The remedy is the exclusive remedy unless the transaction fails to comply with procedural requirements or is “fraudulent.”. . . If [however] the corporation attempts an action in violation of the corporation law on voting, [or] in violation of a fiduciary duty — to take some examples — the court’s freedom to intervene should be unaffected by the presence or absence of dissenters’ rights under this chapter!, which] is designed to recognize and preserve the principles that have developed in the case law of Delaware, New York and other states with regard to the effect of dissenters’ rights on other remedies of dissident shareholders. See Weinberger v. UOP, Inc., 457 A.2d 701[, 714] (Del. 1983) (appraisal may not be adequate “where fraud, misrepresentation, self-dealing, deliberate waste of corporate assets, or gross or palpable overreaching are involved”); Walter J. Schloss Associates v. Arkwin Industries, Inc., [90 A.D.2d 149,] 455 N.Y.S.2d 844, 847-52 (App. Div. 1982)(dissenting opinion), reversed, with adoption of dissenting opinion, [61 N.Y.2d 700,] 460 N.E.2d 1090[, 472 N.Y.S.2d 605] (Ct. App. 1984).

*346Senate Journal, 51st Leg., 2d Spec. Sess., at 3088 (Wash. 1989). Pisheyar contends, not unreasonably, that the references to “fiduciary duty” and “self-dealing” in this history suggest that the legislature (or at least the drafters of the MBCA, who actually wrote this text, which was then copied unaltered into the Senate Journal) intended to preserve independent damages claims.

¶23 What this argument ignores, however, is that the legislature, when it actually enacted RCW 23B. 13.020(2), specifically omitted the phrase “unlawful or” that preceded the word “fraudulent” in the original MBCA. This, at minimum, suggests that the legislature intended to limit independent remedies for dissenting shareholders to instances of actual fraud. A reading of the actual cases cited in the legislative history, as well as Washington’s own case law extant at the time of RCW 23B.13.020(2)’s enactment, confirms this conclusion.

¶24 For example, in the Weinberger case cited in the comment, it is not at all clear that the court intended that dissenting stockholders should routinely be able to maintain independent actions for garden-variety breach of fiduciary duty claims in the face of an appraisal-triggering event, rather than simply having the alleged diminution in the shareholder’s interest addressed in the appraisal, with equitable relief restricted to the type — an injunction — that Pisheyar attempted but failed to obtain in this action.
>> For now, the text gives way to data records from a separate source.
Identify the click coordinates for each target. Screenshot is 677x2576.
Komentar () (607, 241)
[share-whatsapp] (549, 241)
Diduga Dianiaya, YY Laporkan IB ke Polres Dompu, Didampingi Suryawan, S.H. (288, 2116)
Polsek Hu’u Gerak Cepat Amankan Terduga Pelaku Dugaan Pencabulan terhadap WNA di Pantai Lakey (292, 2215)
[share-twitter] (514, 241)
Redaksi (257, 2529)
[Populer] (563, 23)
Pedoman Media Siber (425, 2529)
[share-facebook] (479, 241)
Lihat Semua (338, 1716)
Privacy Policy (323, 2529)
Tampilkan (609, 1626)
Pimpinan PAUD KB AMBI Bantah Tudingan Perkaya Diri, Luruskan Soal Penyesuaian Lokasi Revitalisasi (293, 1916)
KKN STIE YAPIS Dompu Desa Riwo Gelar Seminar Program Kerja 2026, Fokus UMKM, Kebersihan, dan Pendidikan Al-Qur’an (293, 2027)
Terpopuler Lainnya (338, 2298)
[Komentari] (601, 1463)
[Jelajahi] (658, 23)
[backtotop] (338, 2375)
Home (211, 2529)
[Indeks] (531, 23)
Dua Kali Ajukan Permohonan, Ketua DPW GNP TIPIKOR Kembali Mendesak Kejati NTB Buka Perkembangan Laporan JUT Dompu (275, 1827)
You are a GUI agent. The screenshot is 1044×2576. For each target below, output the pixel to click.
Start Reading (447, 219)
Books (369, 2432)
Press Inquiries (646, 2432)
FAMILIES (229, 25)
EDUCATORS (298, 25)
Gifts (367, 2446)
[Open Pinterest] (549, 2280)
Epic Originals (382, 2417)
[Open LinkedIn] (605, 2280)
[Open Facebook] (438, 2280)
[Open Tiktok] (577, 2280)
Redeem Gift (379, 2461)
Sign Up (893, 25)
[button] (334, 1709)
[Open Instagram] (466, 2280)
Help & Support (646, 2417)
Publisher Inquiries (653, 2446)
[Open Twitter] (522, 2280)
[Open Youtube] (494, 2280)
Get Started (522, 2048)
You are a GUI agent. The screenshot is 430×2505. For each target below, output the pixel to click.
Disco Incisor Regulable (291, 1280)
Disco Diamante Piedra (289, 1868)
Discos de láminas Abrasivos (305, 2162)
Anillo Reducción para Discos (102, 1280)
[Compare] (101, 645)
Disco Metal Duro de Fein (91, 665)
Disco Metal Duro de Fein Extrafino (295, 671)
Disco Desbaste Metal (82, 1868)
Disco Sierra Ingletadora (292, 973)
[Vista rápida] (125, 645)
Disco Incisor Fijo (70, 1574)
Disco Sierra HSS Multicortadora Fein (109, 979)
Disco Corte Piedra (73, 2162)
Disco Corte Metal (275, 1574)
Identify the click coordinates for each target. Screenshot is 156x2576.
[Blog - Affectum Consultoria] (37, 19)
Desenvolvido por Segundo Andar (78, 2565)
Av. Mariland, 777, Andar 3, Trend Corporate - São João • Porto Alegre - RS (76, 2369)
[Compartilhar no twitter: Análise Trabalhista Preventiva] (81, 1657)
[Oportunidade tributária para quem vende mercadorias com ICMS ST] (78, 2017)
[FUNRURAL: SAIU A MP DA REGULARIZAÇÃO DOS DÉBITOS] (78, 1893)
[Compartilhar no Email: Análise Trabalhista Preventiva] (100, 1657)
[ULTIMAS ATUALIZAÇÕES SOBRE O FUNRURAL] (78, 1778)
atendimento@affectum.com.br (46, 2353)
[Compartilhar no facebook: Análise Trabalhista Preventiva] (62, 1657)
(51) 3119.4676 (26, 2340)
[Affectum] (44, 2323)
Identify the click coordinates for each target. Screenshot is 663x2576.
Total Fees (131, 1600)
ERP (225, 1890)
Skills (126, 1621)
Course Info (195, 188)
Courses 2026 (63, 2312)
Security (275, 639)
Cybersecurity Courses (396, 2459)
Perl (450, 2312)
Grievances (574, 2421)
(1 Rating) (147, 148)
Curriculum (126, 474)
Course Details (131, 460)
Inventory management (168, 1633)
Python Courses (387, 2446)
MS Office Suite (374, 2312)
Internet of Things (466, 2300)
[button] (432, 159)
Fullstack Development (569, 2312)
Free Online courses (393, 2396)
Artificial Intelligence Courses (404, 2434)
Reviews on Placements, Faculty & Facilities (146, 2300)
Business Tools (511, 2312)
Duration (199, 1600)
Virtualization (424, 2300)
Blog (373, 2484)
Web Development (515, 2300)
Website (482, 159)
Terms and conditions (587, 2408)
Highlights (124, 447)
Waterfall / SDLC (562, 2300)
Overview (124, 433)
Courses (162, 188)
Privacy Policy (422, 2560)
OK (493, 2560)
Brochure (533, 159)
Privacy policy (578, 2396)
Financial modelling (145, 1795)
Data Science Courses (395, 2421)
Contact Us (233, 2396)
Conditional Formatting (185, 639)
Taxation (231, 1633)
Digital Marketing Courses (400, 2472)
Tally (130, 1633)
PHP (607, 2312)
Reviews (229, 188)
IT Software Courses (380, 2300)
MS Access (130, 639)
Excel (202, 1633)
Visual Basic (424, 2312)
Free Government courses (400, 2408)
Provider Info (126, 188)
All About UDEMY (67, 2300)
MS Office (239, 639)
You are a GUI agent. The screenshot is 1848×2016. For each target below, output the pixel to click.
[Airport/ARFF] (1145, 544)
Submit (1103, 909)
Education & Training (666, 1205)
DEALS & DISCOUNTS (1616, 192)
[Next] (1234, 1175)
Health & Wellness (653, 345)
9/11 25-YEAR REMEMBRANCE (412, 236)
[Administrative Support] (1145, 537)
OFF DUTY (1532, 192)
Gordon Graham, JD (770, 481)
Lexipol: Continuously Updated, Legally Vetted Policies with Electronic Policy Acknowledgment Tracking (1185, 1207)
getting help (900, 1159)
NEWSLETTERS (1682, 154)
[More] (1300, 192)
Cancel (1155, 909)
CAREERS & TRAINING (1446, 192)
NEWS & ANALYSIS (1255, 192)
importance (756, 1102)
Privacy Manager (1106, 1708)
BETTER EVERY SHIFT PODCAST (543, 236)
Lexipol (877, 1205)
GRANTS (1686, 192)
See Weinberger, 457 A.2d at 714 (“a plaintiff’s monetary remedy ordinarily should be confined to the more liberalized appraisal proceeding,” allowing for other equitable relief in “certain cases” (emphasis added)).3

*347¶25 More clearly, the dissent in Walter J. Schloss Associates, cited in the comment as the “formula” that MBCA § 13.02(b) “basically adopts,” unambiguously rejects the proposition that a disgruntled shareholder may maintain a separate damages action for breach of fiduciary duty in the face of an appraisal-triggering event, holding instead that a separate action is allowed only if a remedy other than damages is warranted. See Walter J. Schloss Assocs., 90 A.D.2d at 162 (Mangano, J., dissenting) (“an action for damages by a minority shareholder based on the fraudulent or illegal corporate conduct of the majority in discharging its fiduciary duty would be unnecessarily duplicative”).

¶26 Existing Washington case law at the time of the WBCA’s adoption mirrors this view. In Matteson v. Ziebarth, 40 Wn.2d 286, 297, 242 P.2d 1025 (1952), our Supreme Court (examining a precursor to RCW 23B.13.020) held that it was “of the view that, under our own act, the statutory remedy is likewise exclusive as to unfairness or breach of fiduciary duty short of actual fraud.” There is nothing in the text or history of the WBCA indicating that the legislature intended to abrogate this holding, rather than codify it. Accordingly, we conclude that when the legislature enacted RCW 23B. 13.020, it intended to confirm, rather than modify, the exclusivity of the appraisal remedy. We reaffirmed this rule post-WBCA — albeit without significant discussion — in our opinion in Matthews, 92 Wn. App. at 555.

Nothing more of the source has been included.